Disruption comes as tensions with Russia escalate, as NATO and EU promise to help Kyiv weather further attacks.
A massive cyberattack left Ukrainian government websites temporarily unavailable on Friday, officials said.
While it was not clear who was behind the cyberattack, the disruption came amid heightened tensions with Russia and after talks between Moscow and the West failed to yield any significant progress this week.
Ukrainian Foreign Ministry spokesman Oleg Nikolenko told The Associated Press news agency it was too soon to tell who could have been behind the attack, “but there is a long record of Russian cyber-assaults against Ukraine in the past”.
Moscow has previously denied involvement in cyberattacks against Ukraine.
The websites of the country’s cabinet, seven ministries, the treasury, the National Emergency Service and the state services website, where Ukrainians’ electronic passports and vaccination certificates are stored, were temporarily unavailable on Friday as a result of the hack.
The websites contained a message in Ukrainian, Russian and Polish, saying that Ukrainians’ personal data has been leaked into the public domain.
“Be afraid and expect the worst. This is for your past, present and future,” the message read, in part.
Ukraine’s State Service of Special Communication and Information Protection said no personal data has been leaked. Most affected websites were restored later on Friday and no critical infrastructure was affected.
Oleh Derevianko, a leading private sector expert and founder of the ISSP cybersecurity firm, said the timing of the defacement and the provocative message could be important.

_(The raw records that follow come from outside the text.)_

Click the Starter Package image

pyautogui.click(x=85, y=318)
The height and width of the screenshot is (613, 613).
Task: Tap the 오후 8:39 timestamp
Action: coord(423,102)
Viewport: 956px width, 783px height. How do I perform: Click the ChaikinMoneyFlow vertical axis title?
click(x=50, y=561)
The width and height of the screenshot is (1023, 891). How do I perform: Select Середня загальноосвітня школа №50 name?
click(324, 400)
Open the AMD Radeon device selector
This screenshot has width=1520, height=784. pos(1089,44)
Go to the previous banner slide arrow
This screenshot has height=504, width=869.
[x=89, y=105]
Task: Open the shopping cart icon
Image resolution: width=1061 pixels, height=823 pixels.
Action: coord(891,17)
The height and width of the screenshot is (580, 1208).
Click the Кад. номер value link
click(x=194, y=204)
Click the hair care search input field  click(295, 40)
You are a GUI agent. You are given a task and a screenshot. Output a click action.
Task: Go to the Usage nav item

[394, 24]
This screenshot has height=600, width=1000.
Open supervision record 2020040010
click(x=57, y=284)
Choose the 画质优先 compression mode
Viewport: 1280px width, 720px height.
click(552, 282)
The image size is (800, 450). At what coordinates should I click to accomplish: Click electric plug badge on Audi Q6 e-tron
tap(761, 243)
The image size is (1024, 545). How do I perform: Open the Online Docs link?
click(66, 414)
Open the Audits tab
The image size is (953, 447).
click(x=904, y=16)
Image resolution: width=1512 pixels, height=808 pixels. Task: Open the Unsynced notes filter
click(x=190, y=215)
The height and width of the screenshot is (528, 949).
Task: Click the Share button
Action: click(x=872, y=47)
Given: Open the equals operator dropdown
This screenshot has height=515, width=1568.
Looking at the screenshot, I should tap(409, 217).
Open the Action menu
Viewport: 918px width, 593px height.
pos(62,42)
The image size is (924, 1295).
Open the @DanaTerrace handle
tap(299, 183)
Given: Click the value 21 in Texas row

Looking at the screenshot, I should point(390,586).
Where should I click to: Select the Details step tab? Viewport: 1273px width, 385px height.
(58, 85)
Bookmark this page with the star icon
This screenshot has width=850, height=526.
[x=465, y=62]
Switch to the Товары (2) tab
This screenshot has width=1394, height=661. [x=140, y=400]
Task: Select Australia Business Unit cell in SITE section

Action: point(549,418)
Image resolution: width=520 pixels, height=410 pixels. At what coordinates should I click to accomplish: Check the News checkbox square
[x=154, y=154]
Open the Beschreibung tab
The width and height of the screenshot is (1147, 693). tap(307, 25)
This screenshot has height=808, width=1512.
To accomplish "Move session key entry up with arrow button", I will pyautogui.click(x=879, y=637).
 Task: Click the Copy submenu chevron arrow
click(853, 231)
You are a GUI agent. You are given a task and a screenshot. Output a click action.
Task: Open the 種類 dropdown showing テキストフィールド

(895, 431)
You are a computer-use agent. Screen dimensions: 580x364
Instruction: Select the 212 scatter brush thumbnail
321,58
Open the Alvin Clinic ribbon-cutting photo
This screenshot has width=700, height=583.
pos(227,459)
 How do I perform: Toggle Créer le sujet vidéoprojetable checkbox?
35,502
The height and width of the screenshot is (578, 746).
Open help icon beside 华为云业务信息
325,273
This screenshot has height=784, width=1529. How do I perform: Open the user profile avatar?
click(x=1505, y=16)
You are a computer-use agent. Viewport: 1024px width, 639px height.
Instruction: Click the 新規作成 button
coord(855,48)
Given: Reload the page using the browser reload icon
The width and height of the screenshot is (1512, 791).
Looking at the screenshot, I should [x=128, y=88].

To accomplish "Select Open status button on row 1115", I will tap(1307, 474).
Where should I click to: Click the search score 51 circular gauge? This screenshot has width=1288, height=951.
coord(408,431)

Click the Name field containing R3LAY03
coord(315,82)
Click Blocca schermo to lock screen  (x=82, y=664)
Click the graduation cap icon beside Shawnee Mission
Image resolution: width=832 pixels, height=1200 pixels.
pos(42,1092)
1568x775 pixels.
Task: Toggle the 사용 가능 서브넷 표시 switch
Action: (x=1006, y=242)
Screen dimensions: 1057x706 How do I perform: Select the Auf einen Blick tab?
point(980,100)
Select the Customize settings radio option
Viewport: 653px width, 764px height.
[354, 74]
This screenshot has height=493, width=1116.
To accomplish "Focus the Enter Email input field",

It could be “part of a planned hybrid attack or longer term and more sophisticated cyber-operation which is under way but has not culminated”, said Derevianko, adding the main question is whether this is a standalone hacktivist action or part of a larger state-backed operation.
Tensions between Ukraine and Russia have been running high in recent months after Moscow amassed an estimated 100,000 soldiers near Ukraine’s border, stoking fears of an invasion.
Moscow said it has no plans to attack and rejects Washington’s demand to pull back its forces, saying it has the right to deploy them wherever necessary.
The Kremlin has demanded security guarantees from the West that NATO deny membership to Ukraine and other former Soviet countries and roll back the alliance’s military deployments in Central and Eastern Europe. Washington and its allies have refused to provide such pledges, but said they are ready for the talks.
NATO Secretary-General Jens Stoltenberg said on Friday that in the coming days “NATO and Ukraine will sign an agreement on enhanced cyber-cooperation, including Ukrainian access to NATO’s malware information sharing platform”.
European Union foreign policy chief Josep Borrell said the bloc is ready to mobilise resources to improve Ukraine’s capacity to weather cyberattacks.
“Sadly, we expected this could happen,” he said.
Asked who could be behind the attack, Borrell said: “I can’t point at anybody because I have no proof, but one can imagine.”
Russia has a long history of launching aggressive cyber-operations against Ukraine, including a hack of its voting system ahead of the 2014 national elections and an assault on the country’s power grid in 2015 and 2016. In 2017, Russia unleashed one of the most damaging cyberattacks on record with the NotPetya virus that targeted Ukrainian businesses and caused more than $10bn in damage globally.
In a separate development, Russia on Friday said it had dismantled the prominent hacking group REvil, which carried out a high-profile attack last year on IT software company Kaseya, following a request from Washington.
Cybersecurity was one of the main issues on the agenda of a summit meeting between Russian President Vladimir Putin and US President Joe Biden last June.
Russia’s Federal Security Service (FSB) said in a statement that it had “suppressed the illegal activities” of members of the group during raids on 25 addresses that swept up 14 people.
The searches were carried out following an “appeal from the relevant US authorities”.